WORK TO COMPLETE: Every line below that holds the word "agent" must be listed.
-------- DATA SHOWN
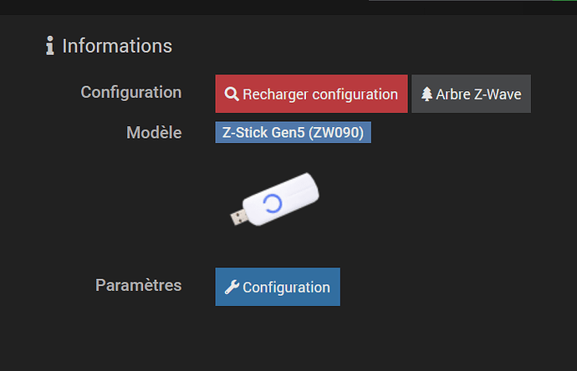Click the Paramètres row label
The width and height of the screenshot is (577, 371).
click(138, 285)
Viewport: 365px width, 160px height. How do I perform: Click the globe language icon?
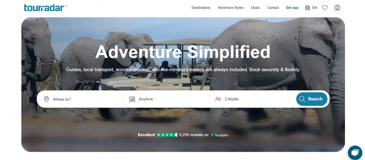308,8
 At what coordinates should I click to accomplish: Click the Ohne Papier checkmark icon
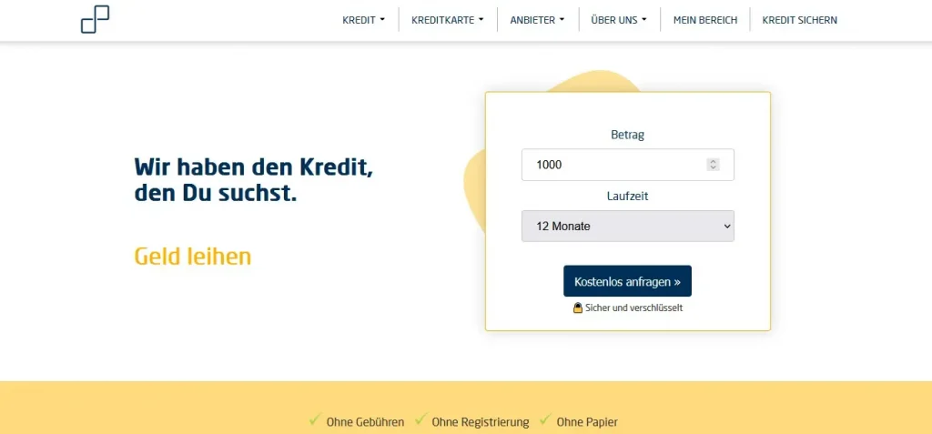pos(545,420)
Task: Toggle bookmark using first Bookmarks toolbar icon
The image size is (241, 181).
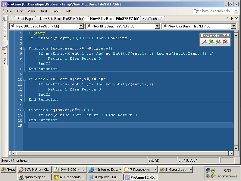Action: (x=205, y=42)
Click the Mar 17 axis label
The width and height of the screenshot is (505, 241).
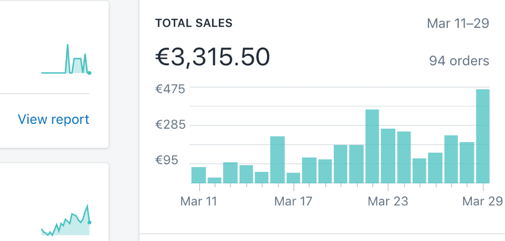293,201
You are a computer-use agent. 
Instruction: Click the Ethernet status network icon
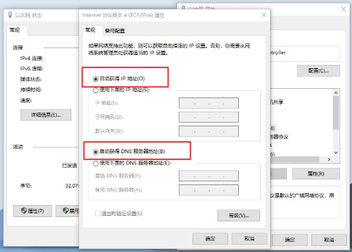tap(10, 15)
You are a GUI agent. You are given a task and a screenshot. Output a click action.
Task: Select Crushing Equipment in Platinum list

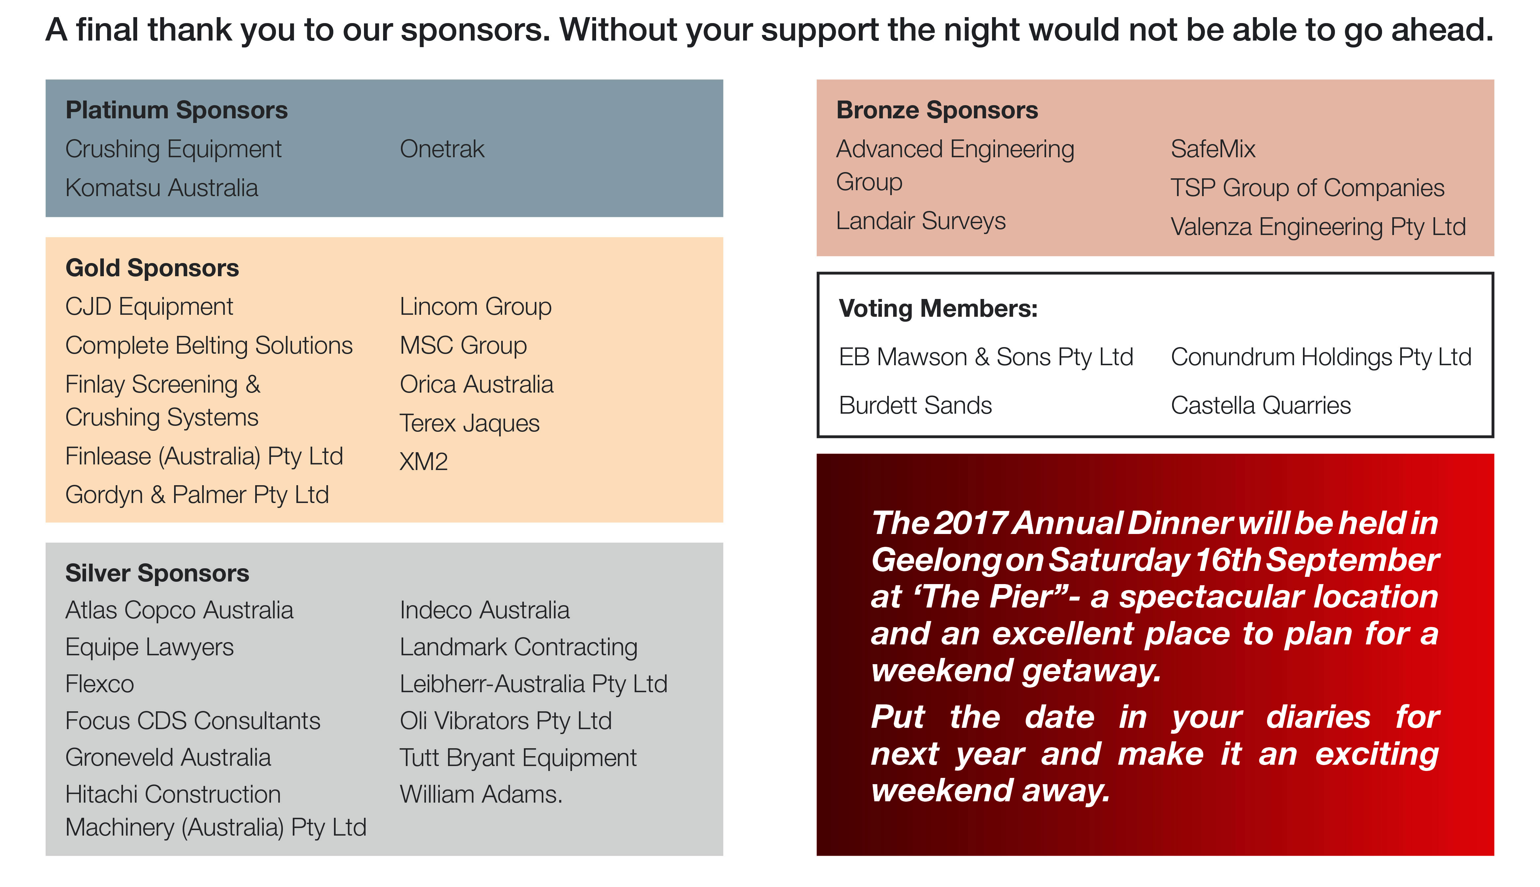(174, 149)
----------------
-------- DATA SHOWN
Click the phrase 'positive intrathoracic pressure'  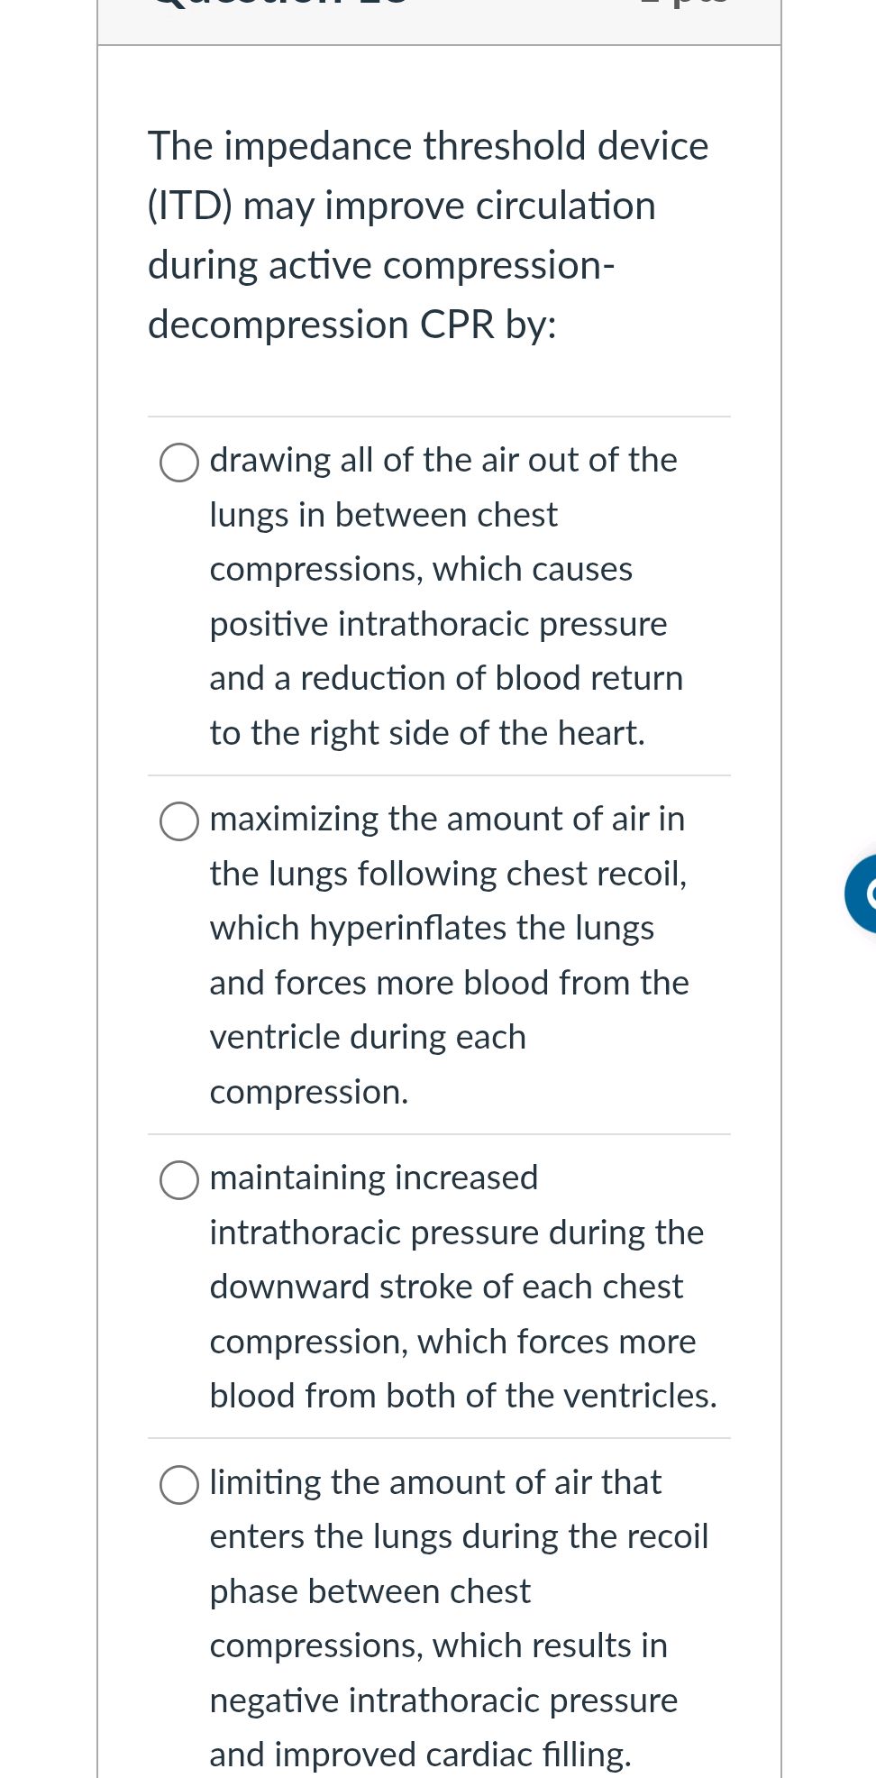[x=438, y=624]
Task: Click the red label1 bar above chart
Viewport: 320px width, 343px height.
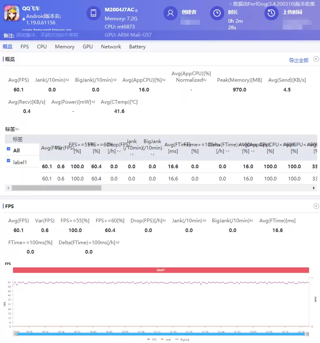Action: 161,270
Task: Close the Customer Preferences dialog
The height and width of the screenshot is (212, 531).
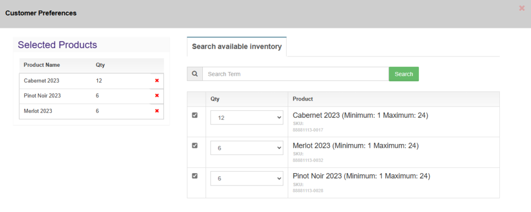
----------------
TASK SOLUTION:
You are a computer-use agent. 
You are a GUI agent. You are given a task and a screenshot. Output a click action.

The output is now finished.